Leqaa Kordia spent three days chained to a hospital bed after suffering the first seizure of her life, then was sent back to an immigration detention center 1,500 miles from her home in Paterson, New Jersey. She has been in custody for nearly a year, even though an immigration judge twice ordered her released on bond.
The 33-year-old Palestinian woman was hospitalized on Feb. 6 after fainting and hitting her head at the Prairieland Detention Facility, a privately run jail where she has been held since March 2025.
For 72 hours, her family and lawyers said, they could not find her. Immigration officials refused to say where she was or whether she was alive.
A journalist finally located her at Texas Health Huguley Hospital in Burleson. When a lawyer rushed there, guards denied access. Kordia remained in chains the entire time, she said in a statement released through her attorneys.
“My hands and legs were weighed down by heavy chains as they drew my blood and gave me medications,” Kordia said. “It was terrifying.

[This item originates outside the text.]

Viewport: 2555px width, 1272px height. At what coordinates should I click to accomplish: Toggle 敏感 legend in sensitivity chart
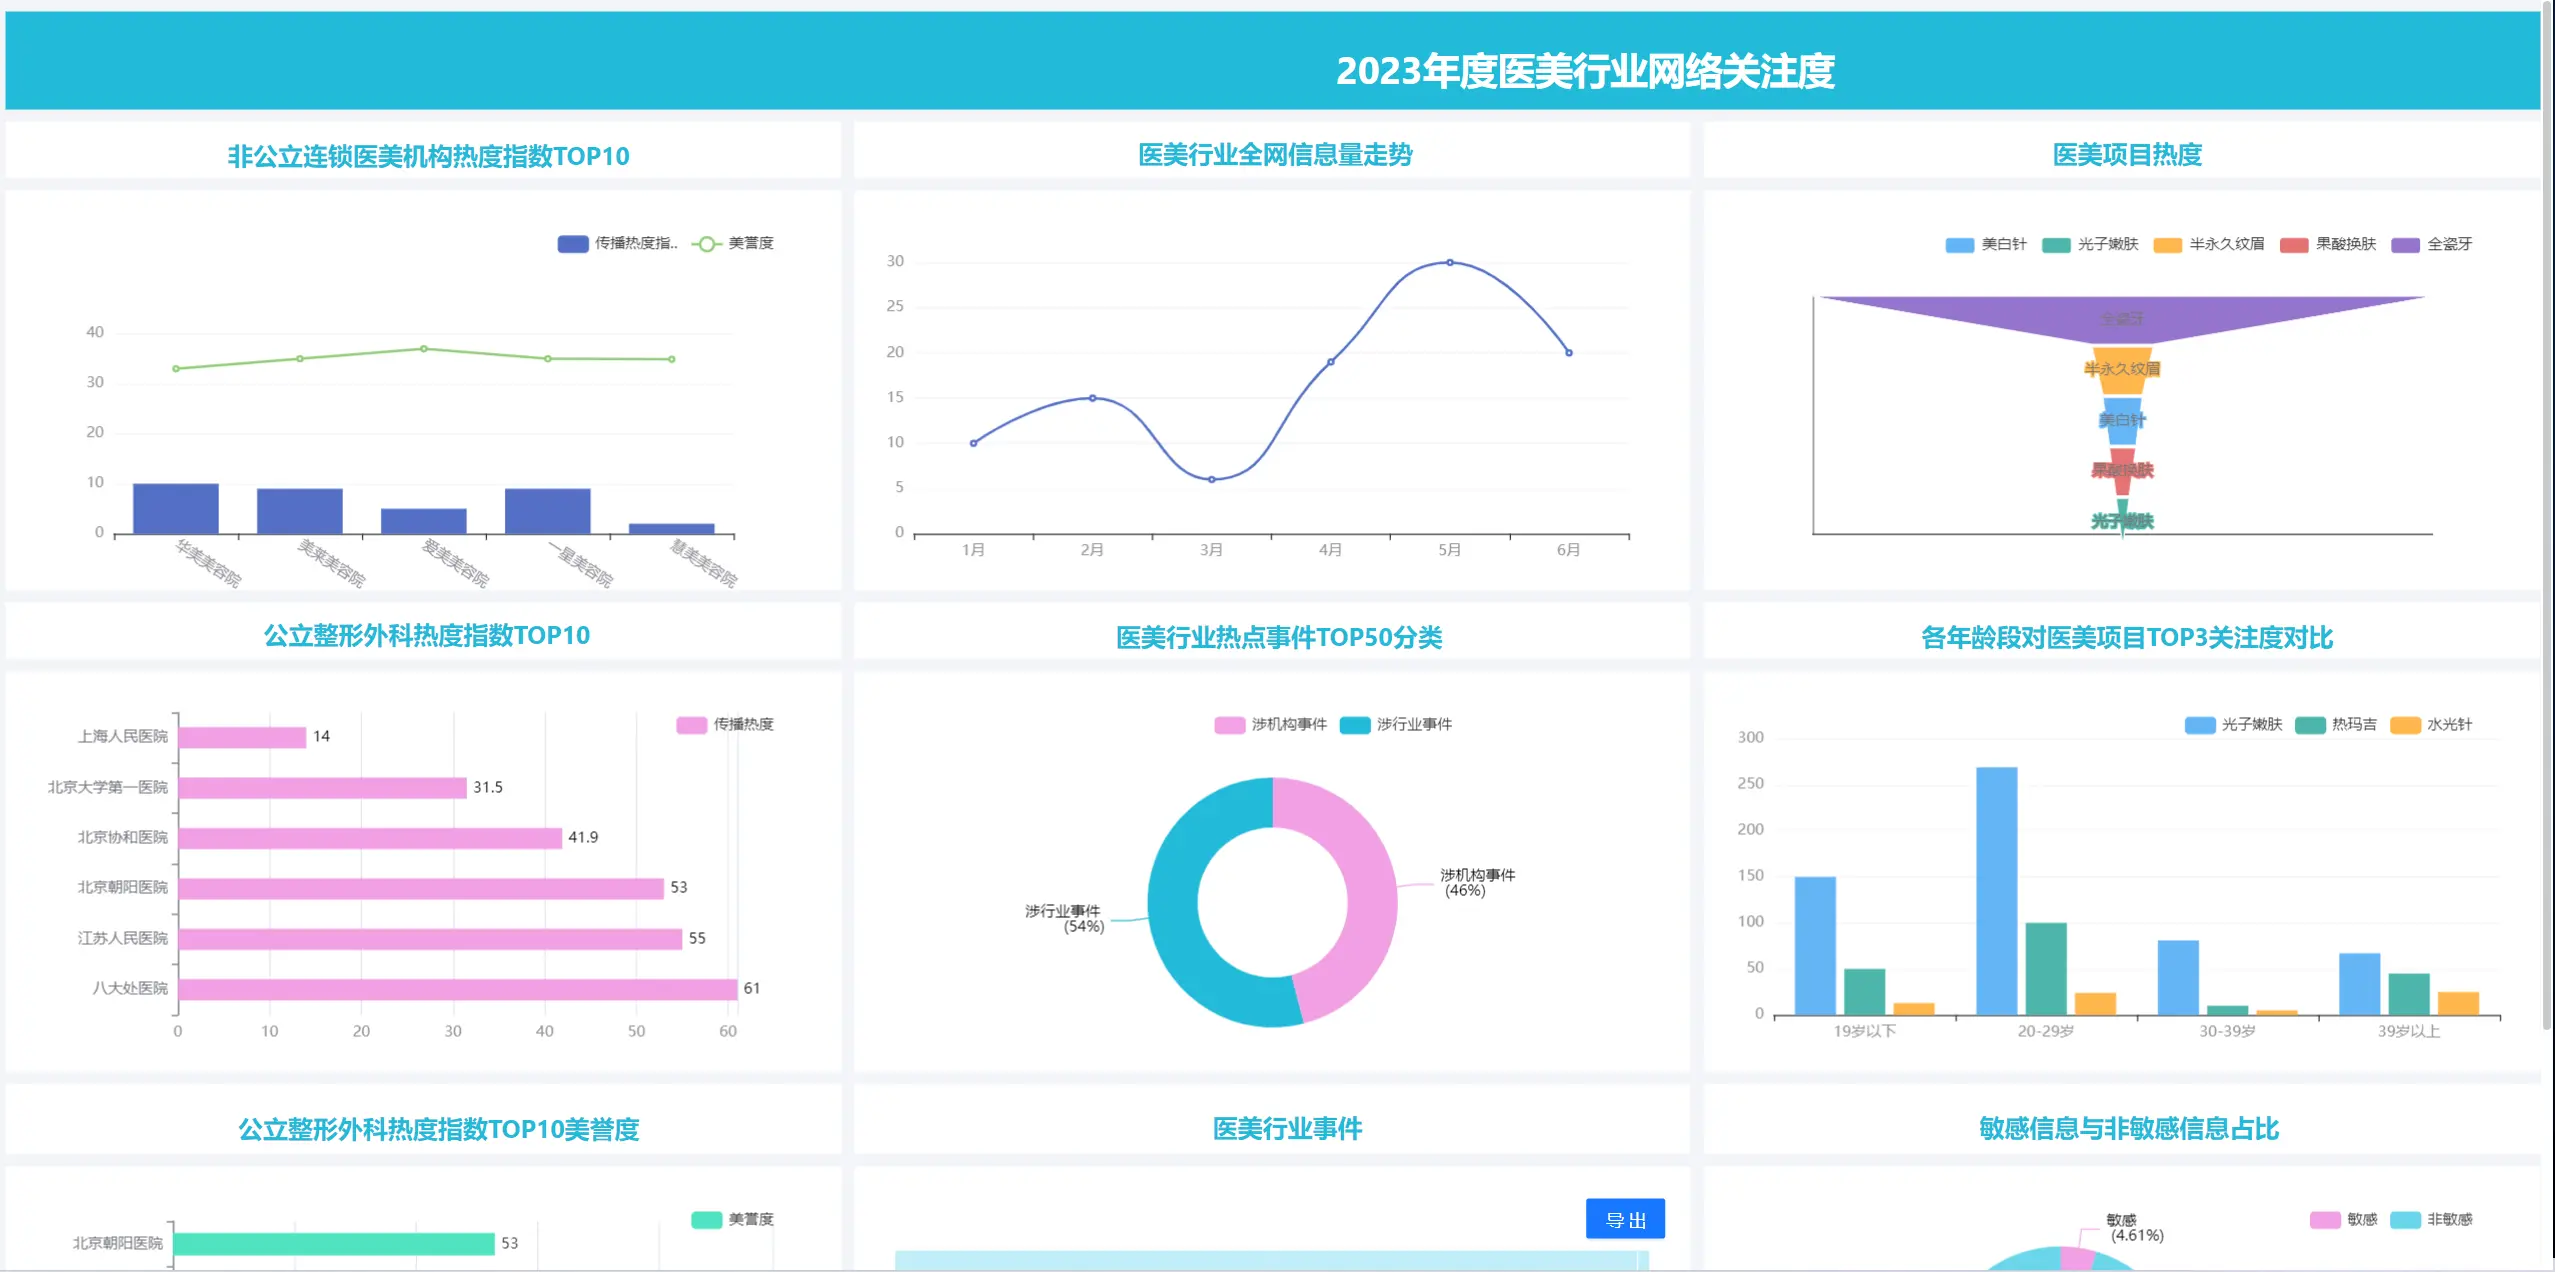point(2324,1220)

I felt like an animal. My hands are still covered in marks from the heavy metal. They even refused to remove the chains when I went to the bathroom or took a shower.”
Doctors told her the seizure likely resulted from poor sleep, inadequate nutrition, and stress — conditions she said are routine at the Prairieland facility, where she has lost nearly 50 pounds.
The food is so bad it makes her sick, she said, and requests for halal meals have been denied.
“At Prairieland, your daily life — whether you can have access to the food or medicine you need, or even a good night’s sleep — is controlled by the private, for-profit business that runs this facility,” she said. “We live in filthy conditions.”
Scott Sutterfield, a spokesperson for LaSalle Corrections, which operates 18 prison facilities in Louisiana, Texas, and Georgia, defended the care provided, saying it “exceeds established standards for health and safety” and includes meals that meet dietary needs.
Kordia came to the United States from the West Bank in 2016, moving in with her mother, a U.S. citizen.
She enrolled in English-language programs on a student visa and later applied for permanent residency through her mother. When a teacher led her to believe she was already a lawful permanent resident, she stopped attending school, inadvertently allowing her visa to expire.
In April 2024, after more than 100 of her relatives were killed in Gaza, she joined a pro-Palestinian protest outside Columbia University in New York. Police arrested her and more than 100 others.
The charges were dismissed the next day, and the case was sealed.
But federal officials were watching. In March 2025, agents visited her mother’s home in Paterson, photographing a “Palestine” sign on the porch.
Kordia voluntarily reported to an ICE office in Newark, believing there was a problem with her paperwork. Instead, she was handcuffed and flown to Texas.
The Department of Homeland Security accused her of overstaying her visa and providing financial support to “individuals living in nations hostile to the U.S.”
The money in question totaled a few thousand dollars sent to family members in Gaza for rent, utilities, and medical bills — remittances that tens of thousands of immigrants send home every day.
Kristi Noem, the homeland security secretary, announced Kordia’s arrest as part of a crackdown on “pro-Hamas” protesters, incorrectly identifying her as a Columbia student.
An immigration judge in April 2025 ordered Kordia released on a $20,000 bond, finding “overwhelming evidence” that she posed no threat. The government immediately filed an automatic stay, a rarely used provision that keeps detainees locked up during appeals.
A second judge also ordered her release. The government appealed again.
Kordia remains the only person still detained from the crackdown on pro-Palestinian protesters that swept up Mahmoud Khalil and others last year.
“How many times does a judge have to say someone should be free before they are actually free?” said Sarah Sherman-Stokes, Kordia’s immigration attorney. “The government has absolutely no evidence as to why she should be detained except for the fact that she spoke out for Palestinian liberation.”
New York City Mayor Zohran Mamdani called for her release, saying on social media: “Leqaa Kordia has spent nearly a year in an ICE prison for exercising her First Amendment rights in NYC and speaking out against the ongoing genocide in Palestine. She was hospitalized after suffering a seizure. Now she’s back in detention. This is cruel and unnecessary.”
The Department of Homeland Security defended its actions.
Spokesperson Tricia McLaughlin said in a statement that Kordia was being properly cared for and that for “many illegal aliens, this is the best health care they receive in their entire lives.”
Kordia’s cousin, Hamzah Abushaban, who visited her two weeks before the seizure, said she appeared frail and complained of headaches and dizziness.
“We’re all sick to our stomachs and extremely worried,” he said.
In her statement, Kordia said her case is not unique.
“I want everyone to know what happened to me because the same things are happening to other women who are locked up here,” she said. “There are women who have terminal cancer, disabled women, and pregnant women. They are all suffering, and none of us deserves to be here. No one deserves this.”